WHAT IS ASKED >> Copy each of the items below word for word, keeping every line and its order unchanged.

>> BEGIN

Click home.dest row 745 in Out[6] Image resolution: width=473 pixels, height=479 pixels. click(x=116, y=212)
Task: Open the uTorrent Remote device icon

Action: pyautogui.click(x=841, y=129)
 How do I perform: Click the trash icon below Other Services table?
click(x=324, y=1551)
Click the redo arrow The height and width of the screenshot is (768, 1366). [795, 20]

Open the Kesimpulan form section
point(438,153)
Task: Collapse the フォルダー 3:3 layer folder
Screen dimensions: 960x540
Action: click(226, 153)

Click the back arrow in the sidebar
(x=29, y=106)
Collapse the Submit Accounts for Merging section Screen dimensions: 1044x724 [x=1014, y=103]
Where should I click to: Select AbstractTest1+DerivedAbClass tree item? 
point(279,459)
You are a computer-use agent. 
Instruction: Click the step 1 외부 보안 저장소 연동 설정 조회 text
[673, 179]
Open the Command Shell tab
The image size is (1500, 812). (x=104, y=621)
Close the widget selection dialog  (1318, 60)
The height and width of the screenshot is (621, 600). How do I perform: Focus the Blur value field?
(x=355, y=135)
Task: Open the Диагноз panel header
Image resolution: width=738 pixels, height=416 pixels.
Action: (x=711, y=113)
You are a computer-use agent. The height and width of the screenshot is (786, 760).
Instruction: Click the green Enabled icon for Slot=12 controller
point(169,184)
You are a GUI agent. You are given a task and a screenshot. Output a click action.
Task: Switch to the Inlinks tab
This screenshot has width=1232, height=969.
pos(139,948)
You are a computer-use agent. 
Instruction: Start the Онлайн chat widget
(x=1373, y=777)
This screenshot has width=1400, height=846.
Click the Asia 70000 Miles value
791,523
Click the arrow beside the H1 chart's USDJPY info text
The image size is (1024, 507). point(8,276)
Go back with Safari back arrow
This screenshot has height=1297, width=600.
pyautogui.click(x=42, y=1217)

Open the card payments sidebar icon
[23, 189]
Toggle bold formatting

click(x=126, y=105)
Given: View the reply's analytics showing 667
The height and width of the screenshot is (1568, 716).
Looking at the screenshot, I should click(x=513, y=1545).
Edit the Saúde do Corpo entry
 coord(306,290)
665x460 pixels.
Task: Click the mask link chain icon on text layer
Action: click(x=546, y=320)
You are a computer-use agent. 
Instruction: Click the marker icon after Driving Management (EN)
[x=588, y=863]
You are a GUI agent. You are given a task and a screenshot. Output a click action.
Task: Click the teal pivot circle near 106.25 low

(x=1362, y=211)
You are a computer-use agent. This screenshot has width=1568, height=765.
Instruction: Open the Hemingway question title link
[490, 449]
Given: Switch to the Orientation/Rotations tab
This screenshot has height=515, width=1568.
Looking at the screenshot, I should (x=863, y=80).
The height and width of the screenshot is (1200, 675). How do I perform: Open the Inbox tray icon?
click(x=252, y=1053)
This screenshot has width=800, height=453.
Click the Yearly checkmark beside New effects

>> END

WORKED SOLUTION >>
Click home.dest row 745 in Out[6] Image resolution: width=473 pixels, height=479 pixels. click(x=116, y=212)
Task: Open the uTorrent Remote device icon

Action: pyautogui.click(x=841, y=129)
 How do I perform: Click the trash icon below Other Services table?
click(x=324, y=1551)
Click the redo arrow The height and width of the screenshot is (768, 1366). [795, 20]

Open the Kesimpulan form section
point(438,153)
Task: Collapse the フォルダー 3:3 layer folder
Screen dimensions: 960x540
Action: click(226, 153)

Click the back arrow in the sidebar
(x=29, y=106)
Collapse the Submit Accounts for Merging section Screen dimensions: 1044x724 [x=1014, y=103]
Where should I click to: Select AbstractTest1+DerivedAbClass tree item? 
point(279,459)
You are a computer-use agent. 
Instruction: Click the step 1 외부 보안 저장소 연동 설정 조회 text
[673, 179]
Open the Command Shell tab
The image size is (1500, 812). (x=104, y=621)
Close the widget selection dialog  (1318, 60)
The height and width of the screenshot is (621, 600). How do I perform: Focus the Blur value field?
(x=355, y=135)
Task: Open the Диагноз panel header
Image resolution: width=738 pixels, height=416 pixels.
Action: (x=711, y=113)
You are a computer-use agent. The height and width of the screenshot is (786, 760).
Instruction: Click the green Enabled icon for Slot=12 controller
point(169,184)
You are a GUI agent. You are given a task and a screenshot. Output a click action.
Task: Switch to the Inlinks tab
This screenshot has width=1232, height=969.
pos(139,948)
You are a computer-use agent. 
Instruction: Start the Онлайн chat widget
(x=1373, y=777)
This screenshot has width=1400, height=846.
Click the Asia 70000 Miles value
791,523
Click the arrow beside the H1 chart's USDJPY info text
The image size is (1024, 507). point(8,276)
Go back with Safari back arrow
This screenshot has height=1297, width=600.
pyautogui.click(x=42, y=1217)

Open the card payments sidebar icon
[23, 189]
Toggle bold formatting

click(x=126, y=105)
Given: View the reply's analytics showing 667
The height and width of the screenshot is (1568, 716).
Looking at the screenshot, I should click(x=513, y=1545).
Edit the Saúde do Corpo entry
 coord(306,290)
665x460 pixels.
Task: Click the mask link chain icon on text layer
Action: click(x=546, y=320)
You are a computer-use agent. 
Instruction: Click the marker icon after Driving Management (EN)
[x=588, y=863]
You are a GUI agent. You are given a task and a screenshot. Output a click action.
Task: Click the teal pivot circle near 106.25 low

(x=1362, y=211)
You are a computer-use agent. This screenshot has width=1568, height=765.
Instruction: Open the Hemingway question title link
[490, 449]
Given: Switch to the Orientation/Rotations tab
This screenshot has height=515, width=1568.
Looking at the screenshot, I should (x=863, y=80).
The height and width of the screenshot is (1200, 675). How do I perform: Open the Inbox tray icon?
click(x=252, y=1053)
This screenshot has width=800, height=453.
Click the Yearly checkmark beside New effects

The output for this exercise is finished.